I drove to my daughter’s elementary school. The parking lot was full, even though it was not quite 11:30. I asked Jessica if she knew what had happened and was shocked to find out they had had the children in the auditorium with the television on for a big part of the morning…until things got too graphic.

“Are Dad and Casey home yet?”

I put on my best smile. “No, not yet. They’ll be along shortly.”

An hour or so later, prayers were answered and Gary pulled into the driveway with Casey. But our world was changed forever that day.

As the news coverage continued, it was a nightmare we dealt with every day for at least a year: The deaths, the images of loss that came from that day, and the anger.

But there was good that came from it, too. Oklahomans showed the pioneer spirit of those who came before us and rose to the occasion. Because of that tragedy in 1995, we learned the hard way that a terrorist can be home-grown, but we kept strong and showed the world where the bar of the “Oklahoma Standard” was set. When 9/11 happened, many of our first responders and medical trauma professionals rushed immediately to New York City. We were the only other state that had had anything remotely similar happen, and the experience to lend a hand.

Though, thankfully, no one in our family was hurt or killed in that tragedy of April 19, 1995, I don’t know anyone who didn’t know someone—however remotely—that it touched.

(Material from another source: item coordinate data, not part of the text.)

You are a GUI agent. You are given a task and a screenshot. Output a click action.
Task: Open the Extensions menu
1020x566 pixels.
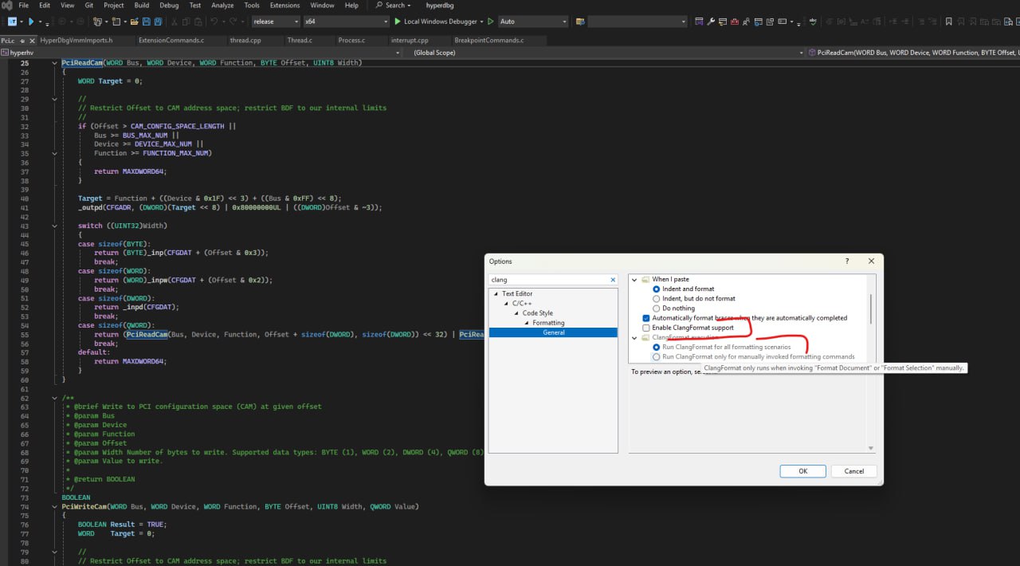pos(284,6)
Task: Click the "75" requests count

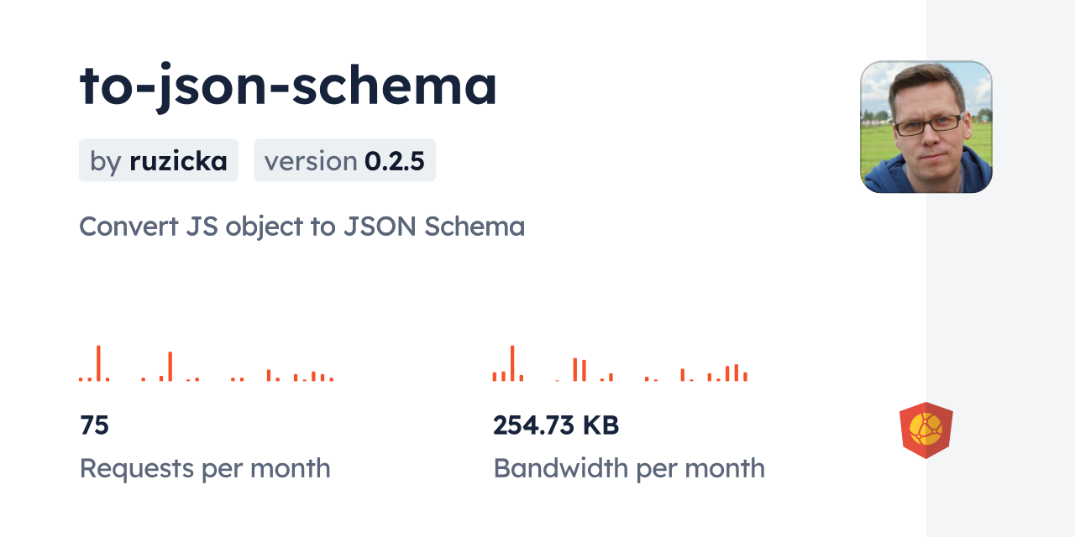Action: pyautogui.click(x=95, y=425)
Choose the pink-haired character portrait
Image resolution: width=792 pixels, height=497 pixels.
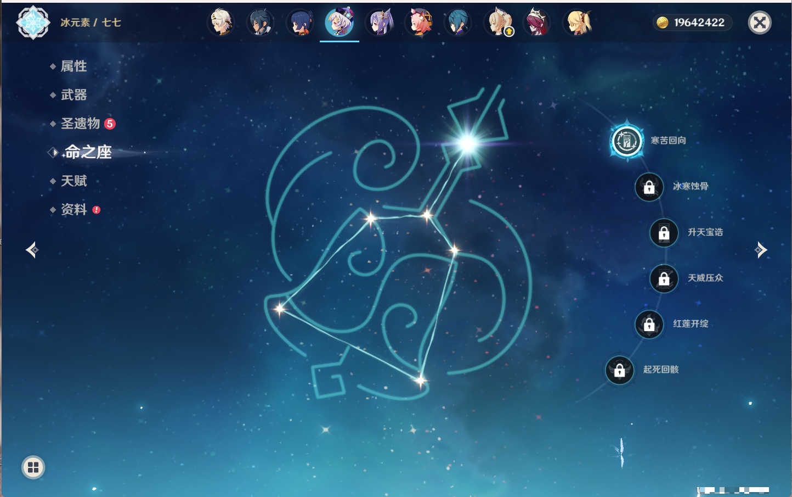click(x=419, y=23)
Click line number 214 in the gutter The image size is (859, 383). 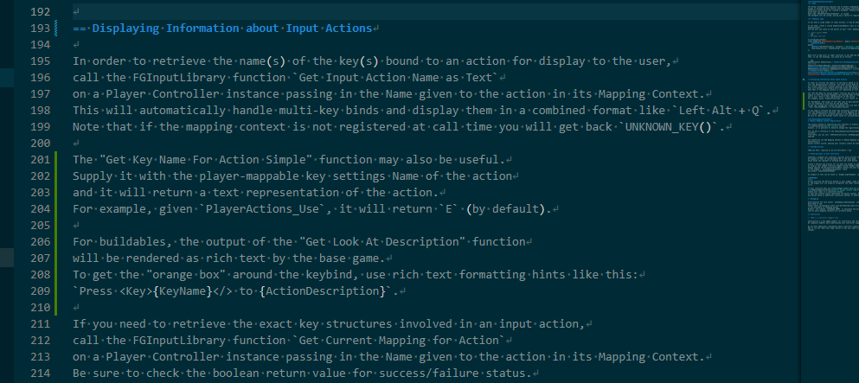[x=41, y=373]
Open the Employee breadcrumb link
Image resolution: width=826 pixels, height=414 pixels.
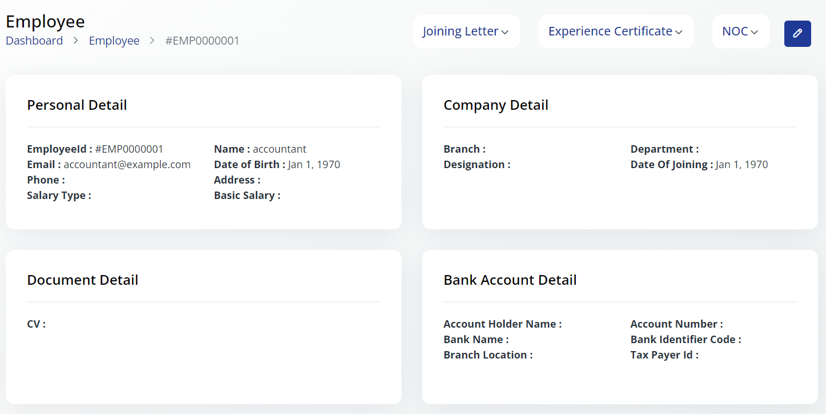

I had to quit my job. Casey began having nightmares, and believed his daycare was going to “blow up.” When he built a Lego “daycare” with part of the wall gone and the flag lying in a heap of Lego bricks, I knew I needed to be home with him. Eventually, his fears passed.

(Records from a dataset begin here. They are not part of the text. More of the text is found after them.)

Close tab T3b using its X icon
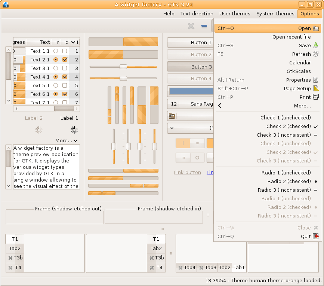 tap(10, 258)

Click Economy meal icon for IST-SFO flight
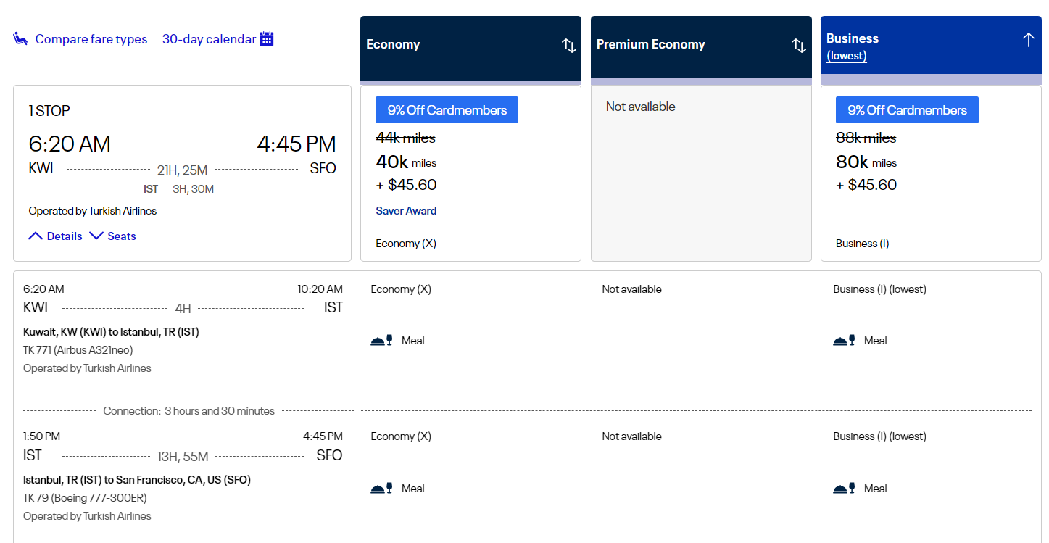[382, 488]
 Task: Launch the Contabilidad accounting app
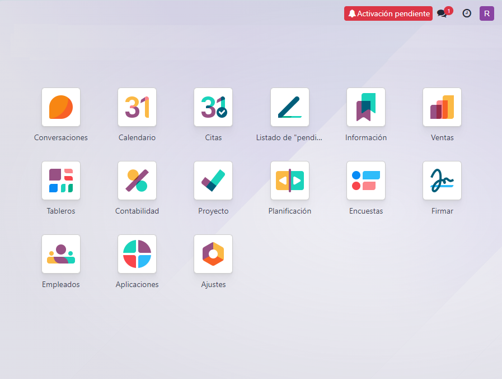pos(137,181)
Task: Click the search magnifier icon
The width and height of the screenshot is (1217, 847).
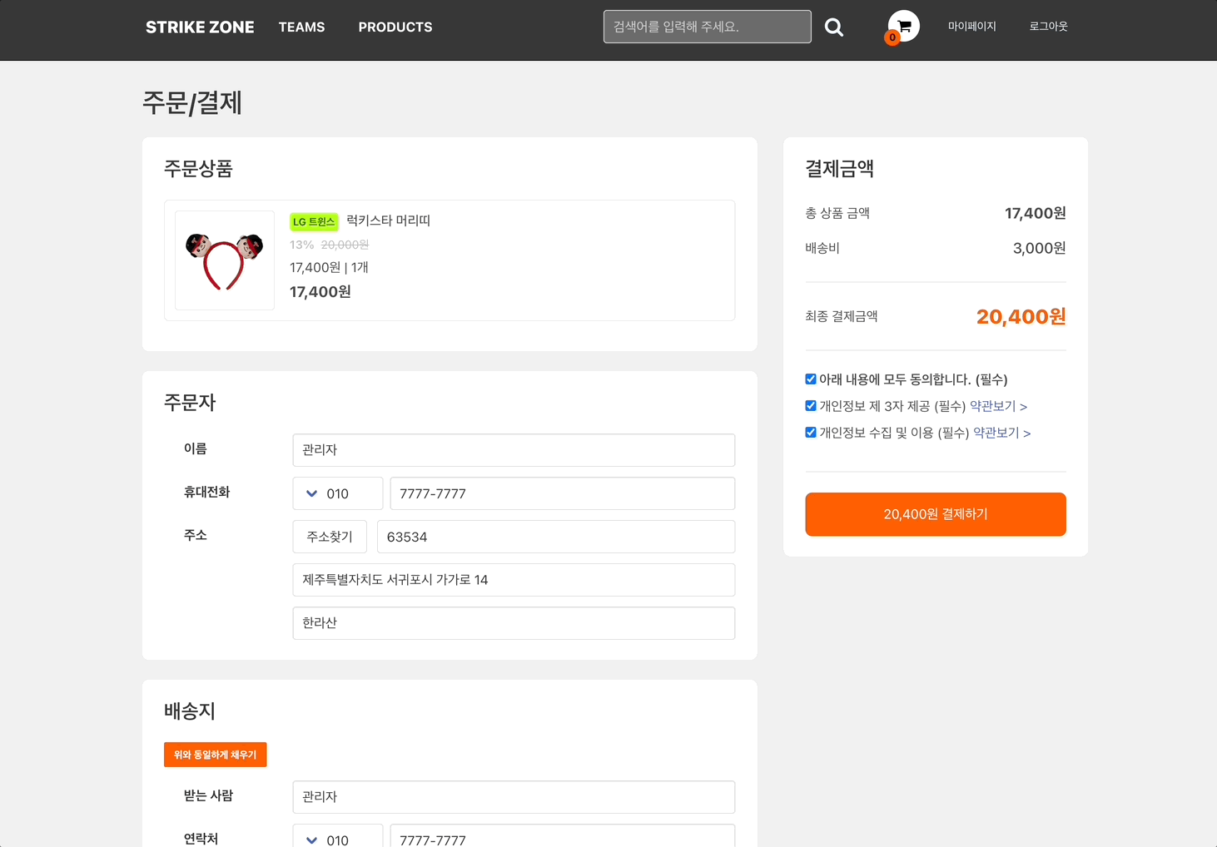Action: (x=833, y=27)
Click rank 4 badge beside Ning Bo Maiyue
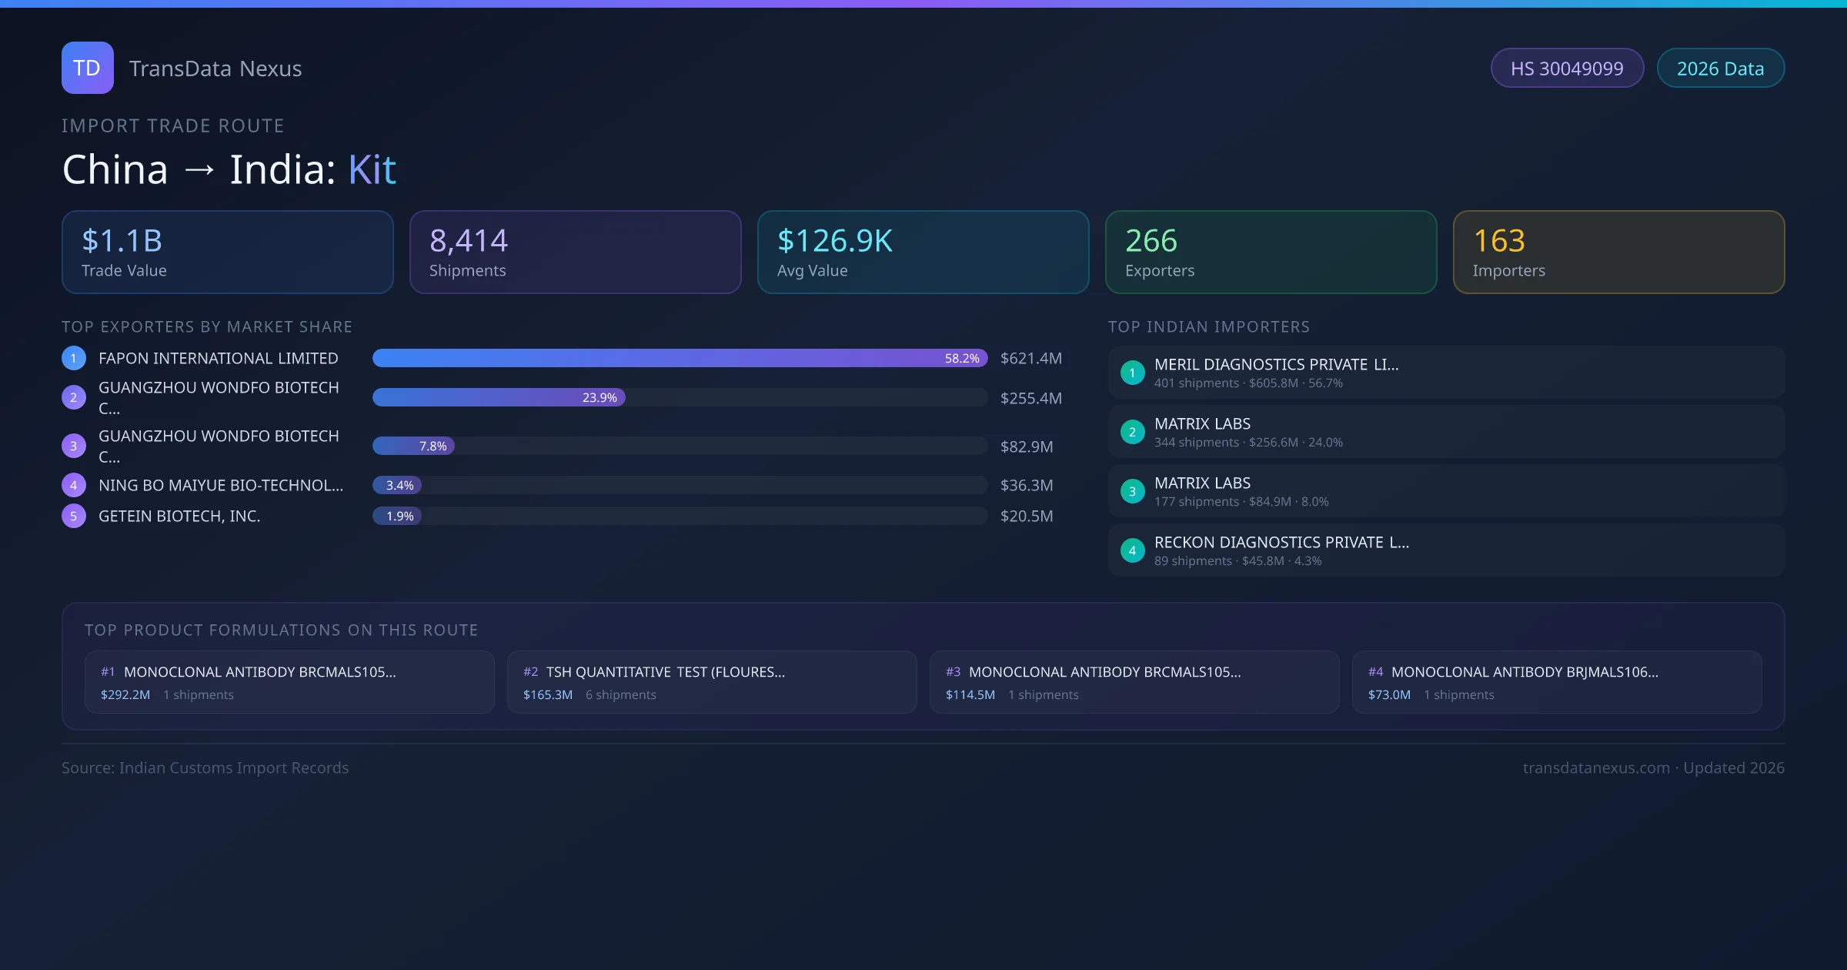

But the sadness will always remain for those who lost their lives in that senseless act of terrorism; for those since who have taken their own lives due to “survivor guilt;” for the end of the innocence we might have still harbored—the feeling that we were safe in the heartland of America.

As the years pass, we tend to forget. But as painful as those memories are, we cannot afford to lose the hard-won lessons.

A beautiful memorial museum stands on the site today. There is a chain link fence surrounding part of the grounds where visitors come to leave remembrances and mementos. In sixteen years, I still have not been able to bring myself to visit the museum. I’m glad we have it, and that people come to pay their respects. I don’t need to see it, though. I lived it. And I will never, ever forget.